Records Smashed by Women's World Cup
I don’t think that anybody can argue that the recently completed Women’s World Cup was anything other than a resounding success. Nearly two million fans attended the matches this time, an increase of almost 600,000 on the previous record with the average attendance reaching over 30,000. The finals in New Zealand and Australia attracted 700,000 of that number with the final featuring Spain and England had a sell-out crowd of over 75,000. Not only was it a success in terms of attendance, the global television audience was massive compared to previous editions of the tournament and the social media interest was off the scale.
This success, in spite of some pre-tournament controversy, can only be a good thing in terms of encouraging young girls to participate in the sport and that indeed seems to be the case with the UK and most other countries that played in the finals reporting a huge uptake in people wanting to get started in the sport.
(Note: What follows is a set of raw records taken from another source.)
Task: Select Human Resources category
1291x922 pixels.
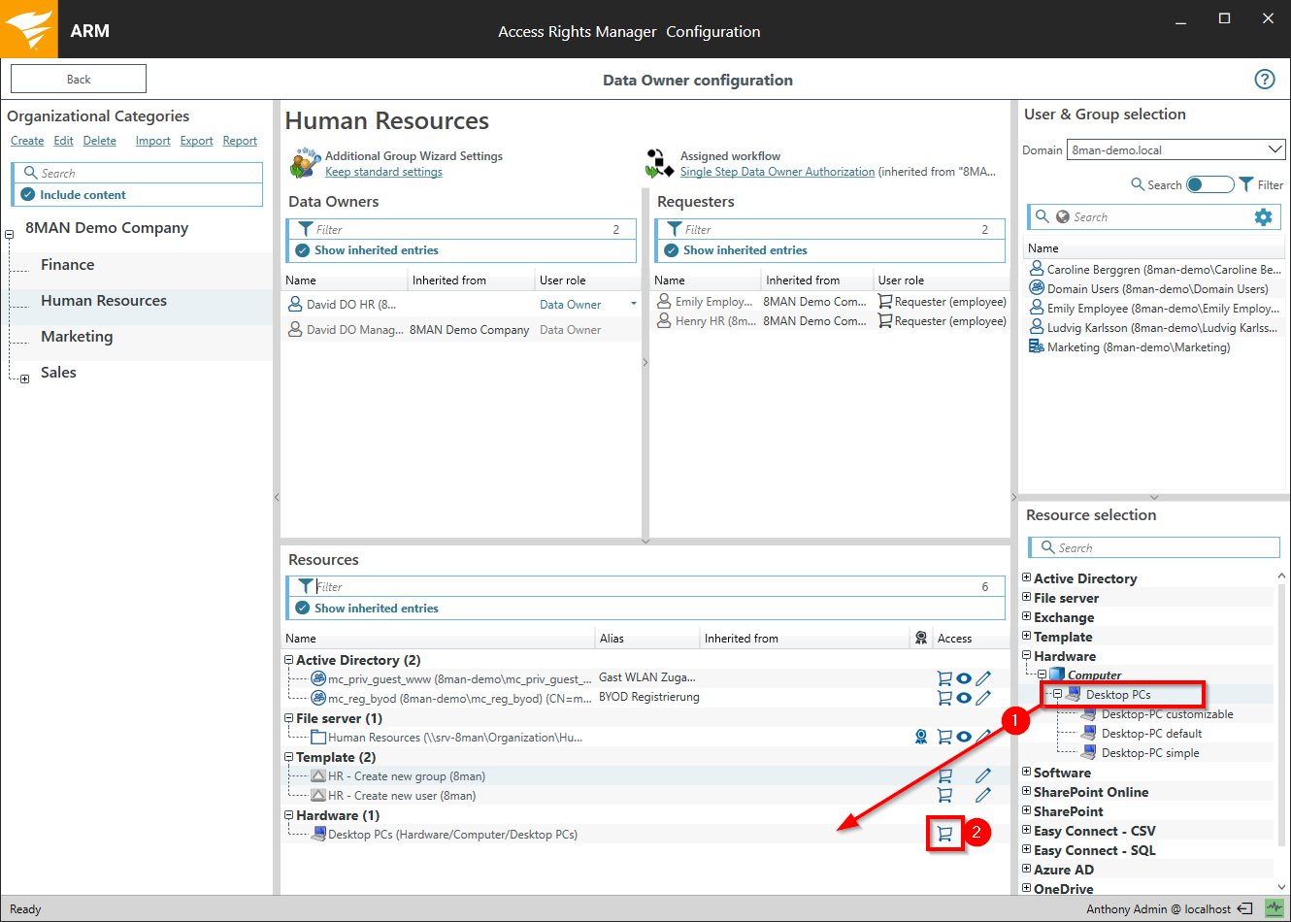Action: pos(104,301)
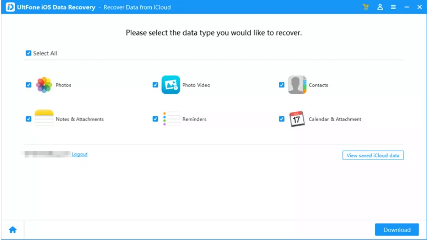This screenshot has width=427, height=240.
Task: Click the Logout link
Action: [79, 154]
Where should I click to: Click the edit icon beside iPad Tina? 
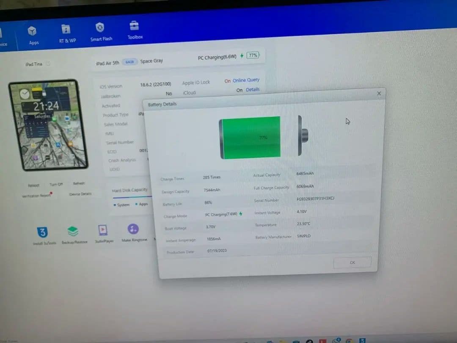click(48, 64)
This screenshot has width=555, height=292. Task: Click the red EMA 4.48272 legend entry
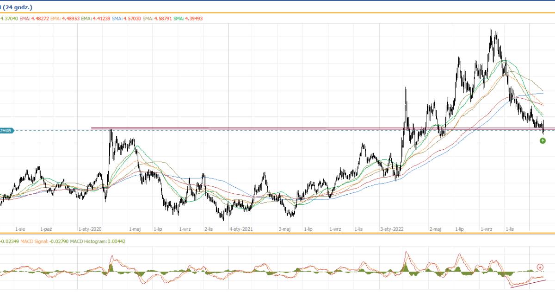click(34, 19)
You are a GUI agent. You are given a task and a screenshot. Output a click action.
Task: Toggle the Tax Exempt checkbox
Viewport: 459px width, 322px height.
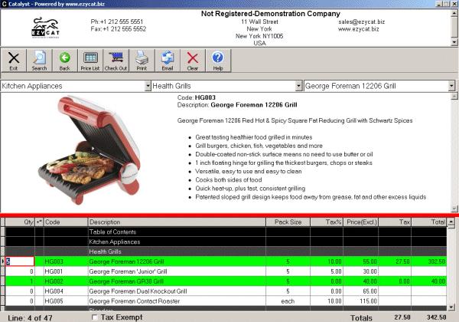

I have personally never taken much interest in the women’s game, like many others I suspect, but the sheer scale of the event and the media coverage, including a host of live matches, made me sit up and take notice. I must say that I found some aspects of the games refreshing, including players not going to ground as if shot every time someone tackled them, the lack of histrionics and the great atmosphere that the fans created.I also think its a good thing that young girls and women of all ages have the opportunity to attend football matches and enjoy the same sort of experience that boys and men have for generations. Football has been a largely male-dominated sport ever since the first ball was kicked in anger and to see girls from clubs and organizations of all kinds either attend the matches or get together and enjoy the live matches on TV and big screens everywhere was a pleasure that they have long been denied, certainly on this scale.
I cannot see any circumstances where the women’s game will recede now, with thousands of new players coming through and the continued media interest. This world cup was as well covered, certainly in the UK, as any major men’s tournament and in the current climate it can only get bigger. There have been nine previous Women’s World Cups but this is the one that really registered around the world and people are already talking about the next tournament in 2027, which I think will be a massive event on a par with the men’s version. Sell the stadiums out, get the prime-time TV coverage to attract big business and you’ll make it one of the biggest sporting events on the planet.
I know I’m writing about this tournament as if it was the first one ever played, but for me and I suspect many millions of others it was. The current social climate has allowed it to get the sort of coverage it was due and that can only be a good thing. Long may it continue.